France and Britain crafted the resolution in consultation with Qatar and Morocco, as well as Germany, Portugal and the United States. It is intended to supersede a Russian draft that Western delegations say is too accommodating to Assad and also no longer relevant in light of the recent Arab League proposals. Russia says it won't support any resolution which could enable foreign military intervention.
British Prime Minister David Cameron's office says Russia's stance is "providing cover for the regime's brutal oppression."
The Syrian authorities, meanwhile, agreed to an offer by Russia to have informal talks in Moscow with opposition representatives to resolve the crisis in the country, the Russian foreign ministry said Monday.
“Our offer has already received a positive response from the Syrian authorities. We are expecting that the opposition will also give their assent in the next days and put the interests of the Syrian people before any other ideas,” it said. However, a member of the Syrian opposition said that the Syrian National Council had not received any formal invitation to attend the talks with Syria's authorities in Russia, and would decline if one arrived.
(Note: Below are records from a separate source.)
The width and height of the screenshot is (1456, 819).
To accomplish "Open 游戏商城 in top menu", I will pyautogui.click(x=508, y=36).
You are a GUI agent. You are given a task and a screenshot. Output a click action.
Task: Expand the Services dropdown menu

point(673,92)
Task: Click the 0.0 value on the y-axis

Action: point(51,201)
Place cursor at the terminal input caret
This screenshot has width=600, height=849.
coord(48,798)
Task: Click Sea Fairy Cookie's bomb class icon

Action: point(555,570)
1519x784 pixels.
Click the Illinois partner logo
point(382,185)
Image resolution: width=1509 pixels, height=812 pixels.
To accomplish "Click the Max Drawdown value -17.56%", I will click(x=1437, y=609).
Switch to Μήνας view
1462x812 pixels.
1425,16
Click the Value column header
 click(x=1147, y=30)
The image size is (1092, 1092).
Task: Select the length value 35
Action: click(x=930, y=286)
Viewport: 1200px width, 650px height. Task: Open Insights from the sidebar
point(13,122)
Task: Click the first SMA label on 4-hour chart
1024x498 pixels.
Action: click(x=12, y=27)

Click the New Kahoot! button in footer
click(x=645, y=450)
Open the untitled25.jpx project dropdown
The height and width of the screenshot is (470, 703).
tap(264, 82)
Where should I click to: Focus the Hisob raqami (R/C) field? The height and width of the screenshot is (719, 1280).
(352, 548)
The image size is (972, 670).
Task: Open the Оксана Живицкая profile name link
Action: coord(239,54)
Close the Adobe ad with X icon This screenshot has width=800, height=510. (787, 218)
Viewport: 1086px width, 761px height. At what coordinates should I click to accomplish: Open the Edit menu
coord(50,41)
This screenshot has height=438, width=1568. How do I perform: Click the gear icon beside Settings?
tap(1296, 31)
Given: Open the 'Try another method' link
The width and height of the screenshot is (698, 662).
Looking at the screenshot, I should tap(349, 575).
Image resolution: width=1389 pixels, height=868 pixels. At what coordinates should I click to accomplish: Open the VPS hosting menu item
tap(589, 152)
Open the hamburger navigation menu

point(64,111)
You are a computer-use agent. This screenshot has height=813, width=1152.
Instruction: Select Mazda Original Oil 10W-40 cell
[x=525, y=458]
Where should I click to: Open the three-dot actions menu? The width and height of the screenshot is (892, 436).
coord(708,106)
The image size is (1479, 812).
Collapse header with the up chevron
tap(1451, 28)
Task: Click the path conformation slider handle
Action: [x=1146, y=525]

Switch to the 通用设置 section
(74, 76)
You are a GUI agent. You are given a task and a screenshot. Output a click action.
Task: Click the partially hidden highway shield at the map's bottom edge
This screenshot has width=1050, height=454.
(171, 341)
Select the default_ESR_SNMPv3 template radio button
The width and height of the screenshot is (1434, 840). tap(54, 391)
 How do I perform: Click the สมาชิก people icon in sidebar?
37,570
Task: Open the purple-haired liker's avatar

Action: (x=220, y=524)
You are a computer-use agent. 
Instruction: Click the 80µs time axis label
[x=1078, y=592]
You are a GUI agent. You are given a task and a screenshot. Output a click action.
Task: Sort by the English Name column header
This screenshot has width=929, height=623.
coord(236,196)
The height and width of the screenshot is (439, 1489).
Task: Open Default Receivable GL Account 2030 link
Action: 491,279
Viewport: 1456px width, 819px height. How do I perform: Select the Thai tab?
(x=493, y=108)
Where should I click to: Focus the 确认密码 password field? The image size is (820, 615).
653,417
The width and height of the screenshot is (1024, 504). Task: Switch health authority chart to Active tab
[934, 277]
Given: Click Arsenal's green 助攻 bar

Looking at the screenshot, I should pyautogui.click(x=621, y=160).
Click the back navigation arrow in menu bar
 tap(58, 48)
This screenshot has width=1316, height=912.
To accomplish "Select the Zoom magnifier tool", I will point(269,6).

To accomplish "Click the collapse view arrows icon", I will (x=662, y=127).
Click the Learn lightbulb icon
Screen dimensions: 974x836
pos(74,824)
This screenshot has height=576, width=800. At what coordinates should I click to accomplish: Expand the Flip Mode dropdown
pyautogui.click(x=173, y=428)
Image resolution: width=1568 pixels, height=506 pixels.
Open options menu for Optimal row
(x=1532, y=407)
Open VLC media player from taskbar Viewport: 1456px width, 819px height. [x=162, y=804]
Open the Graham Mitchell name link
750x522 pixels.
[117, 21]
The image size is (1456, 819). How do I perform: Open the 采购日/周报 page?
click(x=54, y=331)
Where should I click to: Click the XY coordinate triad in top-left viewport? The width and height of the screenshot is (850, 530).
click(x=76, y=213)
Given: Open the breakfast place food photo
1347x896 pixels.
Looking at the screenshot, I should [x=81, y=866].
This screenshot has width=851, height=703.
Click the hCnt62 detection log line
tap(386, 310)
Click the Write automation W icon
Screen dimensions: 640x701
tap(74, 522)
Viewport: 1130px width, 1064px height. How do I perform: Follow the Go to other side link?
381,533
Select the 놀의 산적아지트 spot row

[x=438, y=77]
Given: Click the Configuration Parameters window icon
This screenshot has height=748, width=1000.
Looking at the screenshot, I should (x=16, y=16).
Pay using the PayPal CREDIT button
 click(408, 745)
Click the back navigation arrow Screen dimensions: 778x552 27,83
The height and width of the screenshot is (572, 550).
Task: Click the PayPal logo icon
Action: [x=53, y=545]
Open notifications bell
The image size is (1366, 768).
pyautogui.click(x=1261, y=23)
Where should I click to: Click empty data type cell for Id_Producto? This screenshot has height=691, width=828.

Veto-holding Russia, which said last week that parts of the Western-Arab draft resolution were unacceptable, said on Monday it wanted the Council to hear directly from the Arab League's observer mission in Syria before discussing any resolutions. The French-backed draft resolution calls for a "political transition" in Syria. While not calling for UN sanctions against Damascus, it does say that the Security Council could "adopt further measures" if Syria does not comply with the terms of the resolution.
“It is time the Security Council acts to find a solution to this crisis,” Valero said in a daily briefing to reporters. Escalating bloodshed prompted the Arab League to suspend the work of its monitoring mission on Saturday. Arab foreign ministers, who have urged Assad to make way for a government of national unity, will discuss the crisis on Feb. 5. "The situation in Syria is appalling and is just getting worse," Valero said. "Everything must be done to put an end to the spiral of violence that has led to the bloody repression which we've seen for the last 10 months."
At least 13 civilians and six members of the security forces were killed in clashes across Syria on Monday, the Syrian Observatory for Human Rights said.
Near the capital, troops penetrated Rankus, 40 km north of Damascus, after having shelled the town which had been encircled for the past six days, the Observatory said.
It said nine civilians were killed as security forces stormed Homs in central Syria, including a young girl hit by gunfire from a checkpoint in the Karm Al-Zeitun district of the flashpoint city.
Four civilians were killed in the Qussur district, another was hit by machinegun fire in Baba Amro and a sniper shot dead a man in the city's Wadi Iran quarter, the rights group said. A young man was shot dead in the Homs province town of Qusseir, according to the London-based rights group.
It also reported that unidentified assailants killed a doctor in Shammas, also in Homs, while the state news agency said Dr Mustapha Safar was shot dead by a "terrorist group."
Elsewhere, rebel soldiers "attacked a minibus carrying six security officers on their way to make arrests in Hirak, killing all of the passengers," said the Observatory, in statements received in Nicosia. Government forces responded by deploying two tanks which opened fire and killed three civilians in the Daraa province town of southern Syria, it said.
Elsewhere in Daraa, cradle of the 10-month uprising against Assad's regime, a civilian was killed by indiscriminate fire in the town of Saida, the watchdog added.
Near the capital, the Observatory and activists at the scene said deserters pulled out of Rankus as the army moved in. In the eastern suburbs, snipers were "shooting at everything that moves" in Irbin and Hammurieh, it added.